More experimentation in the weeks and months to come yielded great results and the opinion that while Custom ROMs are a great showcase for third-party development, they can be a hindrance.

Take the Xperia SSpeed ROM, for example. Built for the NXT series and subsequently ported to devices like the Ray and Arc, the SSpeed Roms were/are a great series. The Xperia S was the ROM I used the most and up until the implementation of ICS, things went very well. Very well indeed. This ROM had exemplary speed and none of the bloatware normally associated with a ‘proper’ ROM. After 10.1, things unfortunately started to go wrong.

The developer, krabappel, made a couple of mistakes which put a couple ROMs at odds with everything else that had gone before.
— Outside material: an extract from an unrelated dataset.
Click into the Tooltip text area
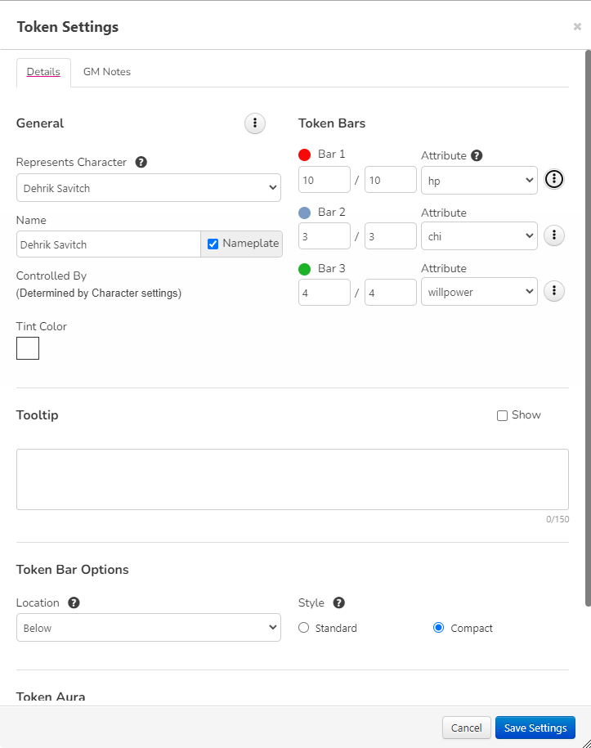This screenshot has width=591, height=748. pyautogui.click(x=292, y=479)
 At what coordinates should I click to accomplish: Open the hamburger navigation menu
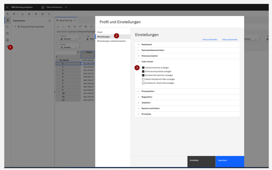tap(7, 7)
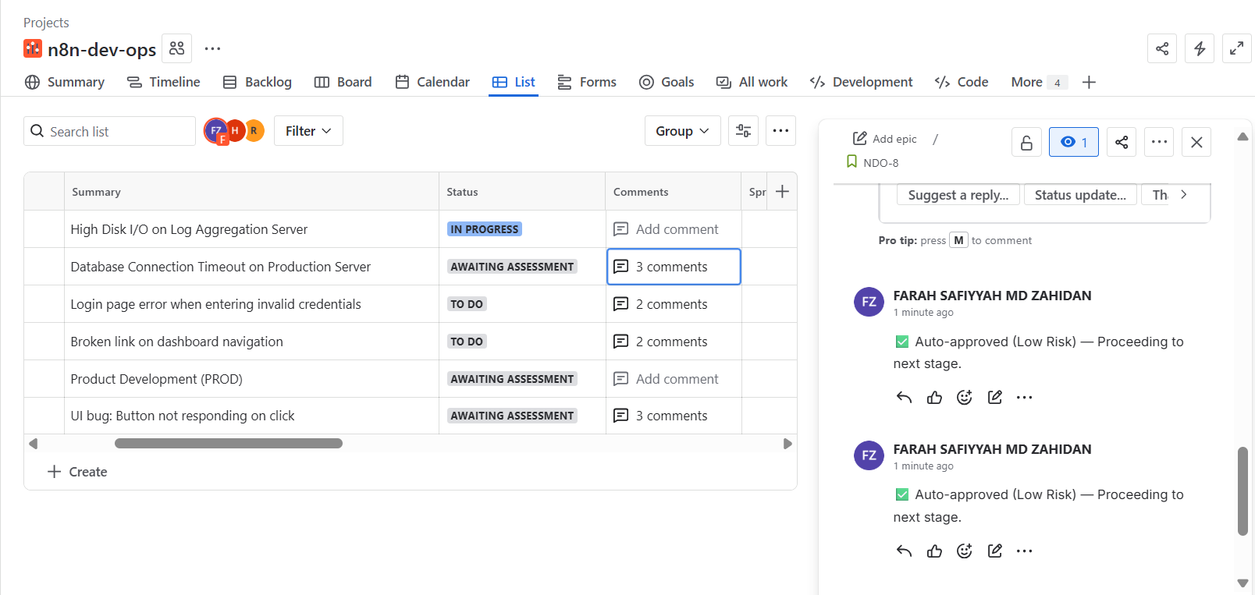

There were problems with the custom kernels he was also building – in order to flash the ROM you were recommended to flash DoomKernel’s, er, kernel, just to get the customisable AROMA installer running. After this, you could install the SSpeed kernel if you so chose. But why bother?

After 18 months of messing around with customised operating systems, I find myself back on rooted stock Sony firmware with the stock Sony kernel. Admittedly it’s the latest ICS .50 firmware from Russia, as the rest of the world is catching up slowly. Bin4ry’s amazing new rooting backup/restore exploit tool roots pretty much anything on ICS, so I stripped out as much bloatware as possible and the S runs like the clappers again. I will probably go back to the latest Advanced Stock Kernel from DoomLord, for some slight overclocking and CWM recovery, but I’m happy enough experimenting with the stock kernel. Watch this space.